What you are asked to do:
Write out each of the rows below word for word, keeping every line as it is.

◇ ◇ ◇ ◇

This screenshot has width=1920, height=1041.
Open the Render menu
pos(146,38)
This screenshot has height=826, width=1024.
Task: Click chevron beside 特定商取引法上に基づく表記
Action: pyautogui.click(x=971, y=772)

◇ ◇ ◇ ◇

Answer:
This screenshot has width=1920, height=1041.
Open the Render menu
pos(146,38)
This screenshot has height=826, width=1024.
Task: Click chevron beside 特定商取引法上に基づく表記
Action: pyautogui.click(x=971, y=772)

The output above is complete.